■ RECORDS SHOWN
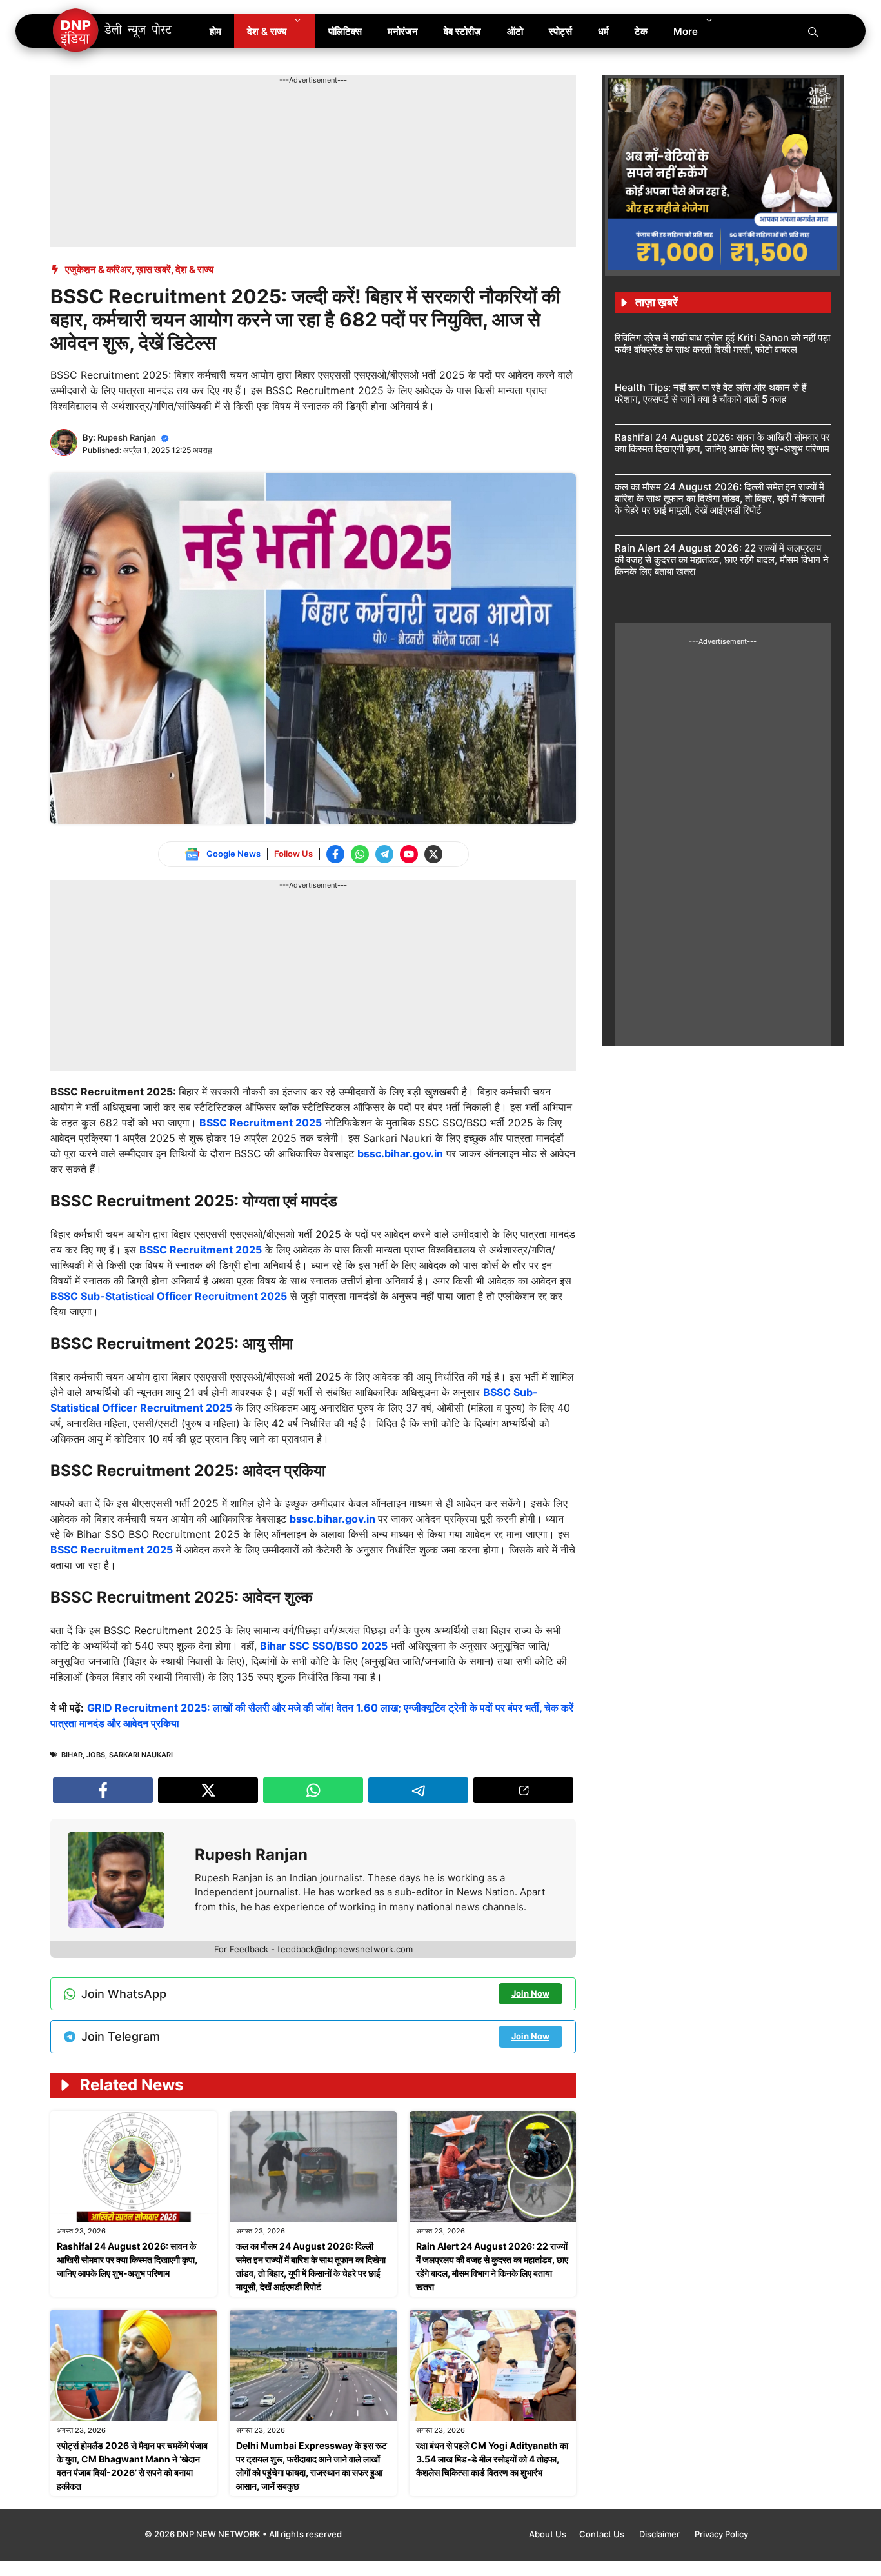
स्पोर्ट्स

---

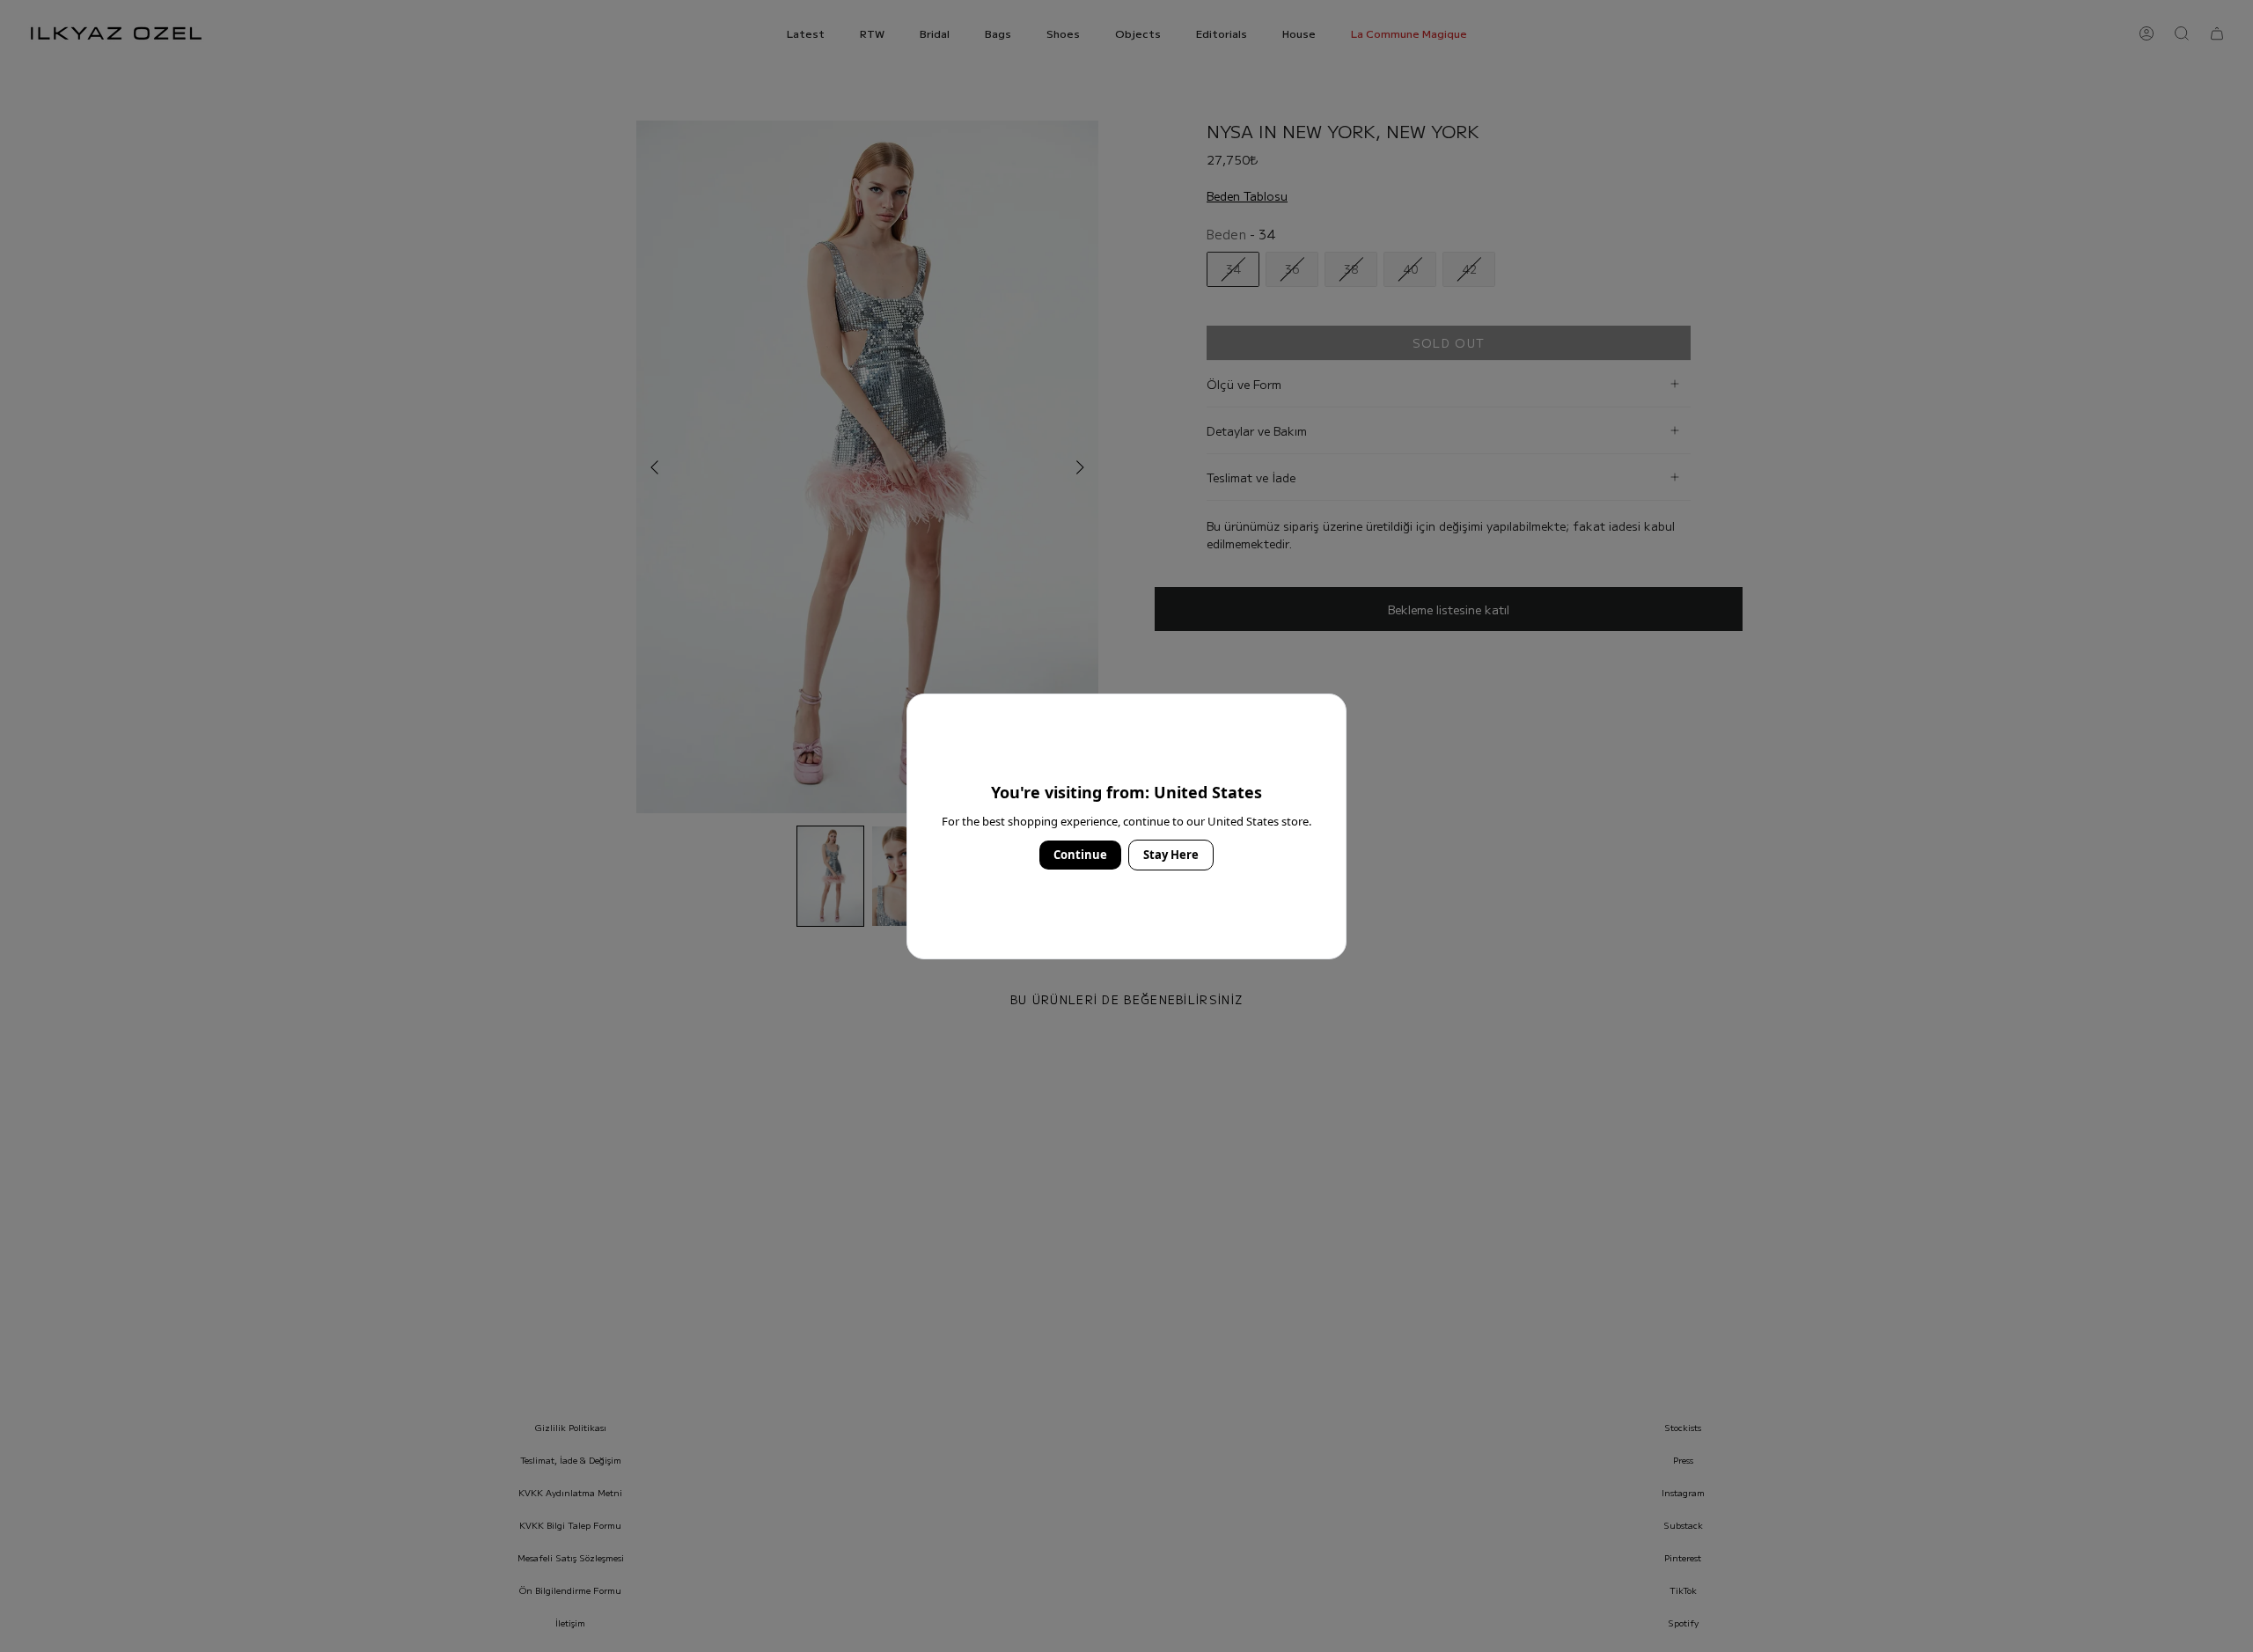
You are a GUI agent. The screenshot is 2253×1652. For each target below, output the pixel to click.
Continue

---

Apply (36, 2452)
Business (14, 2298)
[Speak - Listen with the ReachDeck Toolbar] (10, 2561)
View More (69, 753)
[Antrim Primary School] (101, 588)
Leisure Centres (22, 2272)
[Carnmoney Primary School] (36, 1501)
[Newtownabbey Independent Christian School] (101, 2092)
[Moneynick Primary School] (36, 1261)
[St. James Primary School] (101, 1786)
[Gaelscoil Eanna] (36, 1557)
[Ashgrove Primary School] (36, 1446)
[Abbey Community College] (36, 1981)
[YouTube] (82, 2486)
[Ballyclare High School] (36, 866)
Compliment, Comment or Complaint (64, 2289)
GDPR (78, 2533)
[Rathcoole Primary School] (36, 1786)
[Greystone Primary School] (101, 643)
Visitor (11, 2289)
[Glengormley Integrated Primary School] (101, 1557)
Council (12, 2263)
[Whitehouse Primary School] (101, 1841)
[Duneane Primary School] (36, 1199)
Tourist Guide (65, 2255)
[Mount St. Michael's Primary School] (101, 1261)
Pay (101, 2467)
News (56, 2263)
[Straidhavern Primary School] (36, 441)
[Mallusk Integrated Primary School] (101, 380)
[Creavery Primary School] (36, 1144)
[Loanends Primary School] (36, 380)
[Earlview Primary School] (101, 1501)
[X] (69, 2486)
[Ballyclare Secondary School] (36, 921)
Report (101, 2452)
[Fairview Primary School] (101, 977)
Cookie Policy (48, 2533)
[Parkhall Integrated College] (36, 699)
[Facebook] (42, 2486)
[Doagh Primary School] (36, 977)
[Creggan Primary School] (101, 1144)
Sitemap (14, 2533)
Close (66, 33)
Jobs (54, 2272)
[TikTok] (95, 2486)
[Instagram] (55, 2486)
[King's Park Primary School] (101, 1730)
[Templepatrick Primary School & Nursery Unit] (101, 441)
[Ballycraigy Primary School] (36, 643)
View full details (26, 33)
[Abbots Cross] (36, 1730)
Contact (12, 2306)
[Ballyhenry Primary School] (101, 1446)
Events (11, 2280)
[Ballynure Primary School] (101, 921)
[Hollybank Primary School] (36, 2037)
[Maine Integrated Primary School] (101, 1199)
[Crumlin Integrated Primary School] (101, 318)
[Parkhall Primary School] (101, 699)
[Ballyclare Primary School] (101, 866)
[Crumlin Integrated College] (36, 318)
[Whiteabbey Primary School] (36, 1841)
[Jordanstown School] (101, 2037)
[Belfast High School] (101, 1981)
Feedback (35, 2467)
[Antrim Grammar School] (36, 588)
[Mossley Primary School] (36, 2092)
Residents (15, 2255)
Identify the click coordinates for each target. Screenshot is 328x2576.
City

■ TASK GOAL
Go to the line in the material above that contains "[Straidhavern Primary School] (36, 441)" and copy exactly from there through the line that contains "[Crumlin Integrated Primary", stopping after it.

■ REPLY TO THE EXERCISE
[Straidhavern Primary School] (36, 441)
[Mallusk Integrated Primary School] (101, 380)
[Creavery Primary School] (36, 1144)
[Loanends Primary School] (36, 380)
[Earlview Primary School] (101, 1501)
[X] (69, 2486)
[Ballyclare Secondary School] (36, 921)
Report (101, 2452)
[Fairview Primary School] (101, 977)
Cookie Policy (48, 2533)
[Parkhall Integrated College] (36, 699)
[Facebook] (42, 2486)
[Doagh Primary School] (36, 977)
[Creggan Primary School] (101, 1144)
Sitemap (14, 2533)
Close (66, 33)
Jobs (54, 2272)
[TikTok] (95, 2486)
[Instagram] (55, 2486)
[King's Park Primary School] (101, 1730)
[Templepatrick Primary School & Nursery Unit] (101, 441)
[Ballycraigy Primary School] (36, 643)
View full details (26, 33)
[Abbots Cross] (36, 1730)
Contact (12, 2306)
[Ballyhenry Primary School] (101, 1446)
Events (11, 2280)
[Ballynure Primary School] (101, 921)
[Hollybank Primary School] (36, 2037)
[Maine Integrated Primary School] (101, 1199)
[Crumlin Integrated Primary School] (101, 318)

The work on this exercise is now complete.